[Entries on where items appear]
□ □ □ □

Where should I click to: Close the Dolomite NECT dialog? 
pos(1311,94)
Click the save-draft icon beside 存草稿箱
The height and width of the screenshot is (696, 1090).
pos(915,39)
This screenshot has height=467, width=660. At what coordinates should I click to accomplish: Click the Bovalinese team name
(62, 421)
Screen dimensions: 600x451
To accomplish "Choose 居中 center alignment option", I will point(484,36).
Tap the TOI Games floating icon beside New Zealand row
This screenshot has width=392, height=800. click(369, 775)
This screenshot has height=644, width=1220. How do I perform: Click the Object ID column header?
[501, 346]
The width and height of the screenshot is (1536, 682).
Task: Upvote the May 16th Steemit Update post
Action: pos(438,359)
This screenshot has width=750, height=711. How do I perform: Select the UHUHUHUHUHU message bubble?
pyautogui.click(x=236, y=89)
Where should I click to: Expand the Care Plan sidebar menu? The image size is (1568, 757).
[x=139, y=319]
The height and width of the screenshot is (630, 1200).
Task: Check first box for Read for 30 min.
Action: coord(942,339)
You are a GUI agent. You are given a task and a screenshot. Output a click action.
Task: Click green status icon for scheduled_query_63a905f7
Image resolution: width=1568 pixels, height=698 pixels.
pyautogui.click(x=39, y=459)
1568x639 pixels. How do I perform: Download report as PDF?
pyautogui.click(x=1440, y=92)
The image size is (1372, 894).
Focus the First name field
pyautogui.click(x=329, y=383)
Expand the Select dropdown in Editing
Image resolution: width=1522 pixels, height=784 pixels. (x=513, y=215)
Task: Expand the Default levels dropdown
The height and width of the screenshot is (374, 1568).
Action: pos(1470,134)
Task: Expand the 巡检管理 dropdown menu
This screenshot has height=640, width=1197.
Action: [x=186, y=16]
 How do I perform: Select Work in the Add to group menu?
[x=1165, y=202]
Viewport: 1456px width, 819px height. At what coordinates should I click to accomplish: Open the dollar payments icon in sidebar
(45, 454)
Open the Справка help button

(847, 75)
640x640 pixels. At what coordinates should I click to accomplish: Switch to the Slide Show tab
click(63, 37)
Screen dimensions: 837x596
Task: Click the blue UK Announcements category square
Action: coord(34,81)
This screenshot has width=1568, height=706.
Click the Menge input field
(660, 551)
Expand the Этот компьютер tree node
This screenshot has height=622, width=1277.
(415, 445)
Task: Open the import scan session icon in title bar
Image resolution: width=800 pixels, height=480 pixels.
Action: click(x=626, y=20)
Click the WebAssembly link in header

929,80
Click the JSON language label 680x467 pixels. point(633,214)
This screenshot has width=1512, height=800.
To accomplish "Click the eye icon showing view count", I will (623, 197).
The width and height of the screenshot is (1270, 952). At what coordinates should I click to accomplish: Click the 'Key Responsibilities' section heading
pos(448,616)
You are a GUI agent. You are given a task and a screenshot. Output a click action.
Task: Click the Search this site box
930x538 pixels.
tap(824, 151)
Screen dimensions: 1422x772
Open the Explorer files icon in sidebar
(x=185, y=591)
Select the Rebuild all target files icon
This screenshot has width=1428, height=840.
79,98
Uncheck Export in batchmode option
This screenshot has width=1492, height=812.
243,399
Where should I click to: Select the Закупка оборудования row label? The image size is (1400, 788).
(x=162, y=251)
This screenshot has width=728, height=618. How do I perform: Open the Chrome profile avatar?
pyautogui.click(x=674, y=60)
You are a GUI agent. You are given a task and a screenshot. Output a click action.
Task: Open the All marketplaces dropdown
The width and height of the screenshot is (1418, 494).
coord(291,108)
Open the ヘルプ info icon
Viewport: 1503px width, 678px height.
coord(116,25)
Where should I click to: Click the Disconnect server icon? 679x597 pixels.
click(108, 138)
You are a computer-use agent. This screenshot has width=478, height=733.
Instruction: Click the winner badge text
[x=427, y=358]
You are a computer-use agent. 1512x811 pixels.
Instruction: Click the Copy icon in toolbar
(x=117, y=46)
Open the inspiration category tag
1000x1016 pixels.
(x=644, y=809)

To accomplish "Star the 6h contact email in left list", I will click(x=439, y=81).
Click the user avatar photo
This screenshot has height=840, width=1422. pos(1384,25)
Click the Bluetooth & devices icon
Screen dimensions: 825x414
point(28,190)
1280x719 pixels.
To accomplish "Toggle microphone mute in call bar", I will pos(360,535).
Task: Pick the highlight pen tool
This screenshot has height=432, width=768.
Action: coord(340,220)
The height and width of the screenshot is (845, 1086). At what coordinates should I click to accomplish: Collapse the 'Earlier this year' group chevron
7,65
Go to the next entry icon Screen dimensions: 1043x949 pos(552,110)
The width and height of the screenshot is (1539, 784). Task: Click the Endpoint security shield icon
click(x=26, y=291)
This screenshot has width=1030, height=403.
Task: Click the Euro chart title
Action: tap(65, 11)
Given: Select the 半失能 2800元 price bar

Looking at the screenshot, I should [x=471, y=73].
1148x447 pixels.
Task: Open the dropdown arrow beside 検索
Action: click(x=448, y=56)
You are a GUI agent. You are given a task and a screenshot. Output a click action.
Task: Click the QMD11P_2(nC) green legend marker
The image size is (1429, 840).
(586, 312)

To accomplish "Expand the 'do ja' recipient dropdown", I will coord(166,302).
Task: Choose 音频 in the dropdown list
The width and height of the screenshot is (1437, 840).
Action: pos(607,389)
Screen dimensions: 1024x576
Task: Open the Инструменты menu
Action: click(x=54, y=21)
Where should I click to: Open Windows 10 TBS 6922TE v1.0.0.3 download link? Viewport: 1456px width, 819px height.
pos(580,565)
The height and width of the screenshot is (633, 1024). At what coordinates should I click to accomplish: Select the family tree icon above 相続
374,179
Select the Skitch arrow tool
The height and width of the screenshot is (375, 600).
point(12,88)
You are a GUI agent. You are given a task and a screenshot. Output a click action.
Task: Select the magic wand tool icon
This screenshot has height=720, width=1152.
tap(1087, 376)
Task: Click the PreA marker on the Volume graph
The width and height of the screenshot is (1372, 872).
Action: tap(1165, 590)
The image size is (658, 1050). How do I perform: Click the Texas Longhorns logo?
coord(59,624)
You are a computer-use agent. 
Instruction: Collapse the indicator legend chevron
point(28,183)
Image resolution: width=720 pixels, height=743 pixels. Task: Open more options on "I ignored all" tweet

□ □ □ □

Write out all of the lines above again, word for word.

Where should I click to: Close the Dolomite NECT dialog? 
pos(1311,94)
Click the save-draft icon beside 存草稿箱
The height and width of the screenshot is (696, 1090).
pos(915,39)
This screenshot has height=467, width=660. At what coordinates should I click to accomplish: Click the Bovalinese team name
(62, 421)
Screen dimensions: 600x451
To accomplish "Choose 居中 center alignment option", I will point(484,36).
Tap the TOI Games floating icon beside New Zealand row
This screenshot has width=392, height=800. click(369, 775)
This screenshot has height=644, width=1220. How do I perform: Click the Object ID column header?
[501, 346]
The width and height of the screenshot is (1536, 682).
Task: Upvote the May 16th Steemit Update post
Action: pos(438,359)
This screenshot has width=750, height=711. How do I perform: Select the UHUHUHUHUHU message bubble?
pyautogui.click(x=236, y=89)
Where should I click to: Expand the Care Plan sidebar menu? The image size is (1568, 757).
[x=139, y=319]
The height and width of the screenshot is (630, 1200).
Task: Check first box for Read for 30 min.
Action: coord(942,339)
You are a GUI agent. You are given a task and a screenshot. Output a click action.
Task: Click green status icon for scheduled_query_63a905f7
Image resolution: width=1568 pixels, height=698 pixels.
pyautogui.click(x=39, y=459)
1568x639 pixels. How do I perform: Download report as PDF?
pyautogui.click(x=1440, y=92)
The image size is (1372, 894).
Focus the First name field
pyautogui.click(x=329, y=383)
Expand the Select dropdown in Editing
Image resolution: width=1522 pixels, height=784 pixels. (x=513, y=215)
Task: Expand the Default levels dropdown
The height and width of the screenshot is (374, 1568).
Action: pos(1470,134)
Task: Expand the 巡检管理 dropdown menu
This screenshot has height=640, width=1197.
Action: [x=186, y=16]
 How do I perform: Select Work in the Add to group menu?
[x=1165, y=202]
Viewport: 1456px width, 819px height. At what coordinates should I click to accomplish: Open the dollar payments icon in sidebar
(45, 454)
Open the Справка help button

(847, 75)
640x640 pixels. At what coordinates should I click to accomplish: Switch to the Slide Show tab
click(63, 37)
Screen dimensions: 837x596
Task: Click the blue UK Announcements category square
Action: coord(34,81)
This screenshot has width=1568, height=706.
Click the Menge input field
(660, 551)
Expand the Этот компьютер tree node
This screenshot has height=622, width=1277.
(415, 445)
Task: Open the import scan session icon in title bar
Image resolution: width=800 pixels, height=480 pixels.
Action: click(x=626, y=20)
Click the WebAssembly link in header

929,80
Click the JSON language label 680x467 pixels. point(633,214)
This screenshot has width=1512, height=800.
To accomplish "Click the eye icon showing view count", I will (623, 197).
The width and height of the screenshot is (1270, 952). At what coordinates should I click to accomplish: Click the 'Key Responsibilities' section heading
pos(448,616)
You are a GUI agent. You are given a task and a screenshot. Output a click action.
Task: Click the Search this site box
930x538 pixels.
tap(824, 151)
Screen dimensions: 1422x772
Open the Explorer files icon in sidebar
(x=185, y=591)
Select the Rebuild all target files icon
This screenshot has width=1428, height=840.
79,98
Uncheck Export in batchmode option
This screenshot has width=1492, height=812.
243,399
Where should I click to: Select the Закупка оборудования row label? The image size is (1400, 788).
(x=162, y=251)
This screenshot has width=728, height=618. How do I perform: Open the Chrome profile avatar?
pyautogui.click(x=674, y=60)
You are a GUI agent. You are given a task and a screenshot. Output a click action.
Task: Open the All marketplaces dropdown
The width and height of the screenshot is (1418, 494).
coord(291,108)
Open the ヘルプ info icon
Viewport: 1503px width, 678px height.
coord(116,25)
Where should I click to: Click the Disconnect server icon? 679x597 pixels.
click(108, 138)
You are a computer-use agent. This screenshot has width=478, height=733.
Instruction: Click the winner badge text
[x=427, y=358]
You are a computer-use agent. 1512x811 pixels.
Instruction: Click the Copy icon in toolbar
(x=117, y=46)
Open the inspiration category tag
1000x1016 pixels.
(x=644, y=809)

To accomplish "Star the 6h contact email in left list", I will click(x=439, y=81).
Click the user avatar photo
This screenshot has height=840, width=1422. pos(1384,25)
Click the Bluetooth & devices icon
Screen dimensions: 825x414
point(28,190)
1280x719 pixels.
To accomplish "Toggle microphone mute in call bar", I will pos(360,535).
Task: Pick the highlight pen tool
This screenshot has height=432, width=768.
Action: coord(340,220)
The height and width of the screenshot is (845, 1086). At what coordinates should I click to accomplish: Collapse the 'Earlier this year' group chevron
7,65
Go to the next entry icon Screen dimensions: 1043x949 pos(552,110)
The width and height of the screenshot is (1539, 784). Task: Click the Endpoint security shield icon
click(x=26, y=291)
This screenshot has width=1030, height=403.
Task: Click the Euro chart title
Action: tap(65, 11)
Given: Select the 半失能 2800元 price bar

Looking at the screenshot, I should [x=471, y=73].
1148x447 pixels.
Task: Open the dropdown arrow beside 検索
Action: click(x=448, y=56)
You are a GUI agent. You are given a task and a screenshot. Output a click action.
Task: Click the QMD11P_2(nC) green legend marker
The image size is (1429, 840).
(586, 312)

To accomplish "Expand the 'do ja' recipient dropdown", I will coord(166,302).
Task: Choose 音频 in the dropdown list
The width and height of the screenshot is (1437, 840).
Action: pos(607,389)
Screen dimensions: 1024x576
Task: Open the Инструменты menu
Action: click(x=54, y=21)
Where should I click to: Open Windows 10 TBS 6922TE v1.0.0.3 download link? Viewport: 1456px width, 819px height.
pos(580,565)
The height and width of the screenshot is (633, 1024). At what coordinates should I click to accomplish: Select the family tree icon above 相続
374,179
Select the Skitch arrow tool
The height and width of the screenshot is (375, 600).
point(12,88)
You are a GUI agent. You are given a task and a screenshot. Output a click action.
Task: Select the magic wand tool icon
This screenshot has height=720, width=1152.
tap(1087, 376)
Task: Click the PreA marker on the Volume graph
The width and height of the screenshot is (1372, 872).
Action: tap(1165, 590)
The image size is (658, 1050). How do I perform: Click the Texas Longhorns logo?
coord(59,624)
You are a computer-use agent. 
Instruction: Collapse the indicator legend chevron
point(28,183)
Image resolution: width=720 pixels, height=743 pixels. Task: Open more options on "I ignored all" tweet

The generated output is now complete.